■ What you need to do: Return the lines from the one containing "You are a GUI" through the one containing "pos(195,168)", both included, reproducing each line verbatim.

■ Supplied material:
== == ==

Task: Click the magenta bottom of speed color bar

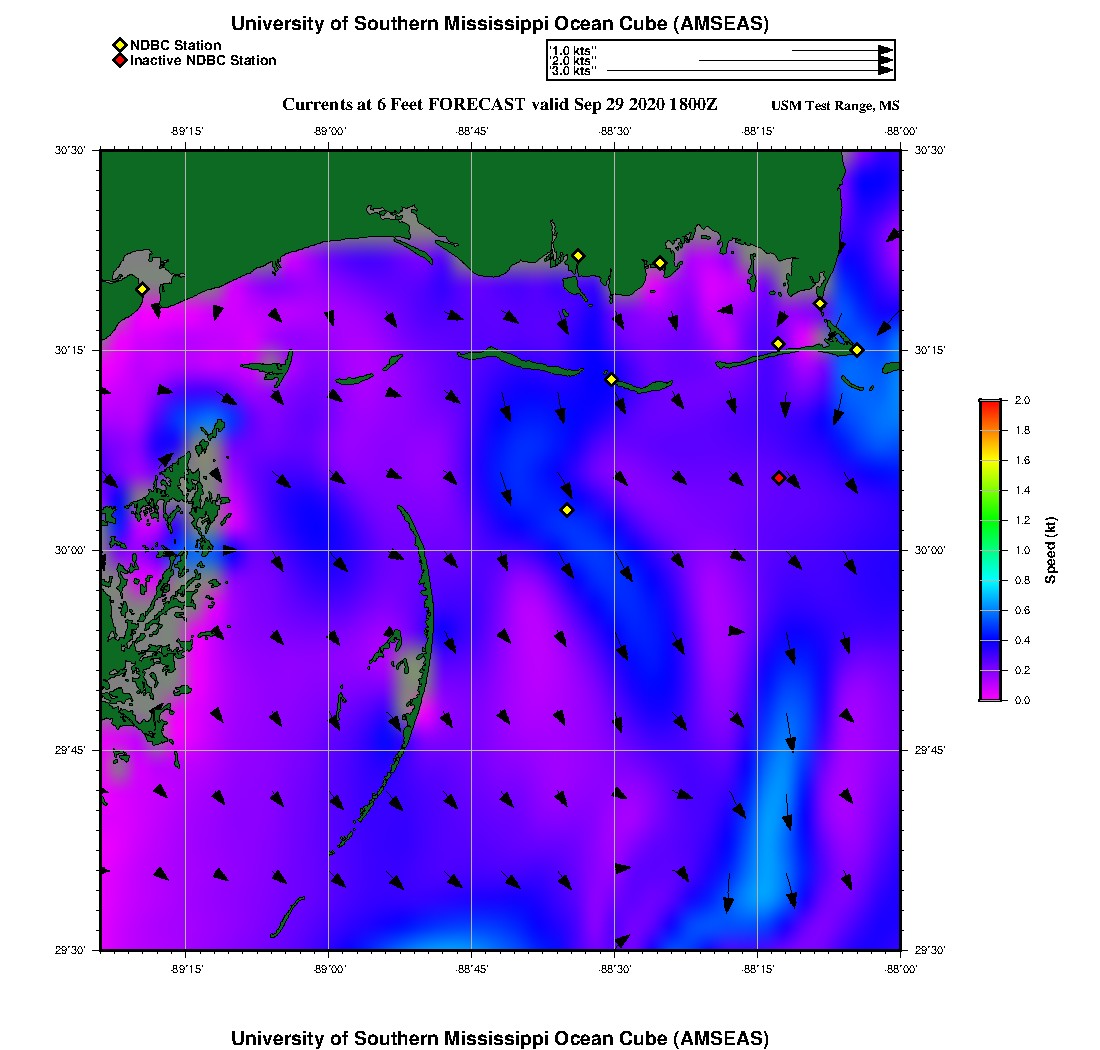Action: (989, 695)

== == ==

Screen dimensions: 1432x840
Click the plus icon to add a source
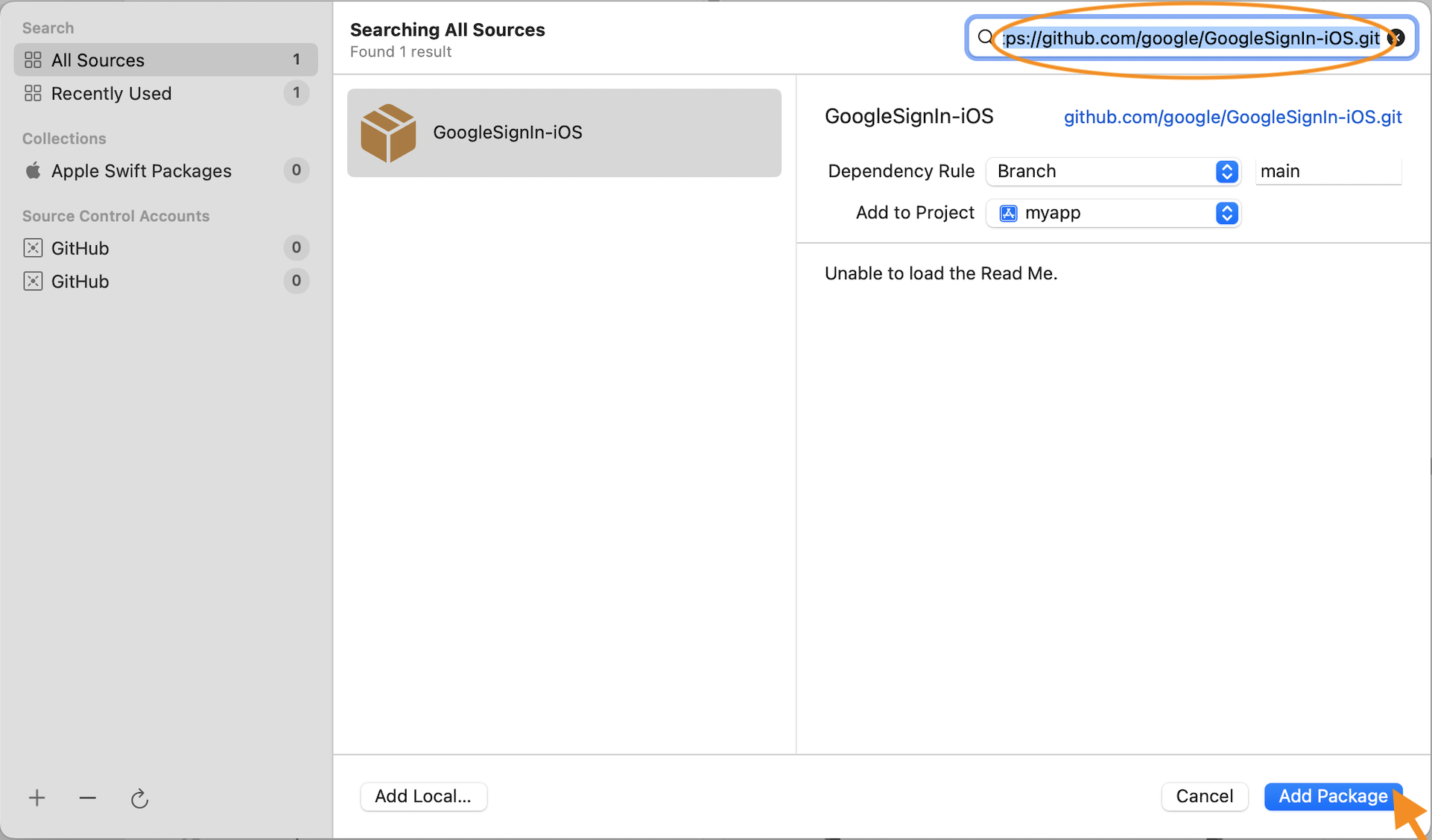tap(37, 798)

== == ==

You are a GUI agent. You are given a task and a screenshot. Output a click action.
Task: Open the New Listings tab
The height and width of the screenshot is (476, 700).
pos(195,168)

== == ==

■ Solution to this problem:
You are a GUI agent. You are given a task and a screenshot. Output a click action.
Task: Open the New Listings tab
The height and width of the screenshot is (476, 700).
pos(195,168)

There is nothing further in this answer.